Top of DATA IN THIS EXERCISE

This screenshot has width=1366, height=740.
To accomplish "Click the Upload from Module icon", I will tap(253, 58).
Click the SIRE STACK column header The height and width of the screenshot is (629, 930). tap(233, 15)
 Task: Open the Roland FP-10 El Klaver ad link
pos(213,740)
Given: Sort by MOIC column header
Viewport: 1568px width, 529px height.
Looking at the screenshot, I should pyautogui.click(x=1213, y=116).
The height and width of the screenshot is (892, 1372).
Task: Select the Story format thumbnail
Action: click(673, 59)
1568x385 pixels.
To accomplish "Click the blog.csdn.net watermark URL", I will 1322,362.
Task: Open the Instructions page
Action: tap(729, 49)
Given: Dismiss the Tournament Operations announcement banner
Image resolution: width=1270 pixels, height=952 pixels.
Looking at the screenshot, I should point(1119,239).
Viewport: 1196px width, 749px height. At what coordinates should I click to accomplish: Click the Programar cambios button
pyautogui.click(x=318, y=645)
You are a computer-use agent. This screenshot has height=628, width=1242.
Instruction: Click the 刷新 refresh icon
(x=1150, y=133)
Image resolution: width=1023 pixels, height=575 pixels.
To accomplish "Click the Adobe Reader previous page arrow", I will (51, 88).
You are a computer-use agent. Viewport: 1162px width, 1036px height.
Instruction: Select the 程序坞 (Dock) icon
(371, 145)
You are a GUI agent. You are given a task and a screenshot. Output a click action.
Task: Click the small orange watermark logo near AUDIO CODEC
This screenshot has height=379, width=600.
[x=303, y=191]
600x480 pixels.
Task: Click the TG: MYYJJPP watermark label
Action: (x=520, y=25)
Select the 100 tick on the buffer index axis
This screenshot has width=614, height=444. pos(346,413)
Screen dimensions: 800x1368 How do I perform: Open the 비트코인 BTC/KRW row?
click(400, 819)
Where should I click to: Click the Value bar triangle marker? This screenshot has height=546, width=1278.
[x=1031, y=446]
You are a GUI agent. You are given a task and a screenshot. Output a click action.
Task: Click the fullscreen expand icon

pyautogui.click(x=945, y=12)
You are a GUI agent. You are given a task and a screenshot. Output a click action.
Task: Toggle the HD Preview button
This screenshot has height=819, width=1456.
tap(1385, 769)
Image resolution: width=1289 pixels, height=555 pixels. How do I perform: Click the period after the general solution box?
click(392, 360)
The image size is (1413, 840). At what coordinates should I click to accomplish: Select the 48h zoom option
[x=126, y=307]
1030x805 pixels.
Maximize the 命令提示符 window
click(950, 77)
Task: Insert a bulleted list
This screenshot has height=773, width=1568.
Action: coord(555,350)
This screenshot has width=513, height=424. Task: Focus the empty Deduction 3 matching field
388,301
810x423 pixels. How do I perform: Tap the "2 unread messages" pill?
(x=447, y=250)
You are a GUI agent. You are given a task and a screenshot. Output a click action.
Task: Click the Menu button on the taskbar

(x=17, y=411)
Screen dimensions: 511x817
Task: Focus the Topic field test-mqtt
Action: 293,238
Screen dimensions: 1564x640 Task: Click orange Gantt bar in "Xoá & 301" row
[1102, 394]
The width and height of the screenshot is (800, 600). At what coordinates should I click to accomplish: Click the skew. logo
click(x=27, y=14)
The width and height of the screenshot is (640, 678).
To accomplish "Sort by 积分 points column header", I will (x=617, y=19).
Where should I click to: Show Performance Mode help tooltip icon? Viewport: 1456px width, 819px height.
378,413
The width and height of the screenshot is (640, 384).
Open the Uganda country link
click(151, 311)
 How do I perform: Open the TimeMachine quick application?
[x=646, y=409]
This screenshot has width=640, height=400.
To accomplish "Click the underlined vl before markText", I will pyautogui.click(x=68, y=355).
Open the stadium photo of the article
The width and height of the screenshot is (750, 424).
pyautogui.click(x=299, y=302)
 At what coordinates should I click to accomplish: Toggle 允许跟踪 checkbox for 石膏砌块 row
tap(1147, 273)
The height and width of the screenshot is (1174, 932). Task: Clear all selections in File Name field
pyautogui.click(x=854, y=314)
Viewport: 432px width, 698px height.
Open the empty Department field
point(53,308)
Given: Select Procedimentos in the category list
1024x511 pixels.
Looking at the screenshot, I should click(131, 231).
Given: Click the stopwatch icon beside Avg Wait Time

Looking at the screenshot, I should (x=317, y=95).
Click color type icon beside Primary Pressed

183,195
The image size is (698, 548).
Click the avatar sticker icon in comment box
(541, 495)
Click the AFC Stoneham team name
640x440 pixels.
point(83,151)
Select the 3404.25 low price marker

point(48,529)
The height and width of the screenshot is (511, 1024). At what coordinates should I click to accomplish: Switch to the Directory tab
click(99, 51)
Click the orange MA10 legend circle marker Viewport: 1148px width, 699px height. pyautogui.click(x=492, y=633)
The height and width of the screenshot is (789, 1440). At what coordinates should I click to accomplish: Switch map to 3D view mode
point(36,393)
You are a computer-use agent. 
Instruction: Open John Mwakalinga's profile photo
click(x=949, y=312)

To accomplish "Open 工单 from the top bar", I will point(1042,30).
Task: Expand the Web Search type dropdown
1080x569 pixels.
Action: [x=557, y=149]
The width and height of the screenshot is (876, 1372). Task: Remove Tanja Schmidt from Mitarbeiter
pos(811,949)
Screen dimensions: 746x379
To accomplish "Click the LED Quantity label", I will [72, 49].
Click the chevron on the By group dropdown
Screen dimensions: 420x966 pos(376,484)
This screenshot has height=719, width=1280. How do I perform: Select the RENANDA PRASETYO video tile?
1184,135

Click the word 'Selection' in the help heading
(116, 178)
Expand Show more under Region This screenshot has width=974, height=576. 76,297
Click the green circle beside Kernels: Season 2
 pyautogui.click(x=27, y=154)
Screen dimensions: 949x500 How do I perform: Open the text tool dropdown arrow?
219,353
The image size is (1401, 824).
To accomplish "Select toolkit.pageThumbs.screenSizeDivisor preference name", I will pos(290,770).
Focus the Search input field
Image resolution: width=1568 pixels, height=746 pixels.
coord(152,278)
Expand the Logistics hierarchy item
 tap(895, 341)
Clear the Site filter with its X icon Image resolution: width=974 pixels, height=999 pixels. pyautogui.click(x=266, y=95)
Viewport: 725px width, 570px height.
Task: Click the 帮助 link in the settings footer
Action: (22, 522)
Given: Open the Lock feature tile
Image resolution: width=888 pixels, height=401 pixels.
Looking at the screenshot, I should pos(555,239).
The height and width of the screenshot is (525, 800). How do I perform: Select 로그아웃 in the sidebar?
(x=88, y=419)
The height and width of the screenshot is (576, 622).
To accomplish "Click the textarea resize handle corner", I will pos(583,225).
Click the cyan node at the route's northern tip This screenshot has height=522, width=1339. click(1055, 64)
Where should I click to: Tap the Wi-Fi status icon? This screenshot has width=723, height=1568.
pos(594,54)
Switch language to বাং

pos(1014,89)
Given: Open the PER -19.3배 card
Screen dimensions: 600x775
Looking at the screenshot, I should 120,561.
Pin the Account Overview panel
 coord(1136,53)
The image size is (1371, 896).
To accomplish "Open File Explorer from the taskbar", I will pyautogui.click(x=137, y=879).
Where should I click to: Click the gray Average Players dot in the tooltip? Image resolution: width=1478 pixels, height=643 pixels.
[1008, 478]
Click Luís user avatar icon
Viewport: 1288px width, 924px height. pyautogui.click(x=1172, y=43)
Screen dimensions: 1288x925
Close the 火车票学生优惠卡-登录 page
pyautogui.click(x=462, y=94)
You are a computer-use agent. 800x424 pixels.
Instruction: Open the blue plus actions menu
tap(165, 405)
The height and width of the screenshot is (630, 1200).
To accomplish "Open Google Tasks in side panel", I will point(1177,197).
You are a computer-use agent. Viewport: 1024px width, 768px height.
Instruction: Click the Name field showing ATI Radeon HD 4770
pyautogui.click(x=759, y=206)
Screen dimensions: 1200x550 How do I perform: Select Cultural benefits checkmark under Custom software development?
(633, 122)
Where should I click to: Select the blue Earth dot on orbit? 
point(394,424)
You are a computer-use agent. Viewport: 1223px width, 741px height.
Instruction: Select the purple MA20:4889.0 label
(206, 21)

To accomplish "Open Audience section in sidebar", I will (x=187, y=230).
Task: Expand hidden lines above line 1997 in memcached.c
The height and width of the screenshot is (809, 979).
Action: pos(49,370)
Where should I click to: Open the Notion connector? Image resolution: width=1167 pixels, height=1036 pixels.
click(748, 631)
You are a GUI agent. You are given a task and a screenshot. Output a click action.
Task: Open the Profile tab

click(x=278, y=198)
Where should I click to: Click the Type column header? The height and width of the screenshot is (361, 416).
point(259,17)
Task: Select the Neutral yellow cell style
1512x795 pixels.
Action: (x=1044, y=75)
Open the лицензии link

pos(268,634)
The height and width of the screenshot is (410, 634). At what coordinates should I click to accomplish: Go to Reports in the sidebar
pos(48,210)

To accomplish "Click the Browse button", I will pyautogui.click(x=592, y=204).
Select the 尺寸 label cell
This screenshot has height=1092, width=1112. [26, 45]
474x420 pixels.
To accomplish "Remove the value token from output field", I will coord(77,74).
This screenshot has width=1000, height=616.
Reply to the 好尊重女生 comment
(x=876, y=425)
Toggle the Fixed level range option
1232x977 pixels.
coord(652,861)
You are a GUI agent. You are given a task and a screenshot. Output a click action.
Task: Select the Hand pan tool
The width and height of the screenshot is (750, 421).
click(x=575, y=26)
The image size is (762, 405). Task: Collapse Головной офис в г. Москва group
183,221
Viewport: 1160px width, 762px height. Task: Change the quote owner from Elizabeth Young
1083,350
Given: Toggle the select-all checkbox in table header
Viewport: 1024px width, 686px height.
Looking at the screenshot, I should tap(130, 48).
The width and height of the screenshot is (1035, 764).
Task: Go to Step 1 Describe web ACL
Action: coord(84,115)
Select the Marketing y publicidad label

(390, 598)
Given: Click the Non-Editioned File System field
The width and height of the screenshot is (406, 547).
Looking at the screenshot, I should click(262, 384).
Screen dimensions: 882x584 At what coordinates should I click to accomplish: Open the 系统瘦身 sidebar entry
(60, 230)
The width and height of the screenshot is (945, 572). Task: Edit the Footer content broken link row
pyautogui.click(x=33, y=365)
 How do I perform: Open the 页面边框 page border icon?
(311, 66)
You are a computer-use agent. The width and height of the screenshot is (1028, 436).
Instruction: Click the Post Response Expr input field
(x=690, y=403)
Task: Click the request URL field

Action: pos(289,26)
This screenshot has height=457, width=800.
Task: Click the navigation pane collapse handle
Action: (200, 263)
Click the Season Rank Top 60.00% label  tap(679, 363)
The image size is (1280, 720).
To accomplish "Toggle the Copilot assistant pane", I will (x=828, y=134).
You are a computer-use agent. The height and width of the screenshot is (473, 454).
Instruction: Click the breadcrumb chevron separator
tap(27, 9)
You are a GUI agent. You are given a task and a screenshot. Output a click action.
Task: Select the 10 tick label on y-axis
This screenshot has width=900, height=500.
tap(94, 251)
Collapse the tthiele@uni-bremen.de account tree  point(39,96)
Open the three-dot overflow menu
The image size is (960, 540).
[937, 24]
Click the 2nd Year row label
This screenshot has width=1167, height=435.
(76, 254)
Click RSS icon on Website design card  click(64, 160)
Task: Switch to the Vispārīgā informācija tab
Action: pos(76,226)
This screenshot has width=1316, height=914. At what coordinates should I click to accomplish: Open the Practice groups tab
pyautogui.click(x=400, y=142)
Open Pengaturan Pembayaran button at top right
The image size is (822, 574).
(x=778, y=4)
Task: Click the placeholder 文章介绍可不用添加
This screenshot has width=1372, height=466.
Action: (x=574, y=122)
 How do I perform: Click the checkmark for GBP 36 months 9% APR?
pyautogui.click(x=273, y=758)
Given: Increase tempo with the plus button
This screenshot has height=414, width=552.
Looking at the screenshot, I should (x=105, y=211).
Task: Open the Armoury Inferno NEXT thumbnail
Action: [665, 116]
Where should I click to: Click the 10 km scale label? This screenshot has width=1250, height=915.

Bottom of DATA IN THIS EXERCISE

— THE TASK —
Filter the data above down to lines with the word "list", and copy them.

— RESULT —
Task: Insert a bulleted list
Given: Select Procedimentos in the category list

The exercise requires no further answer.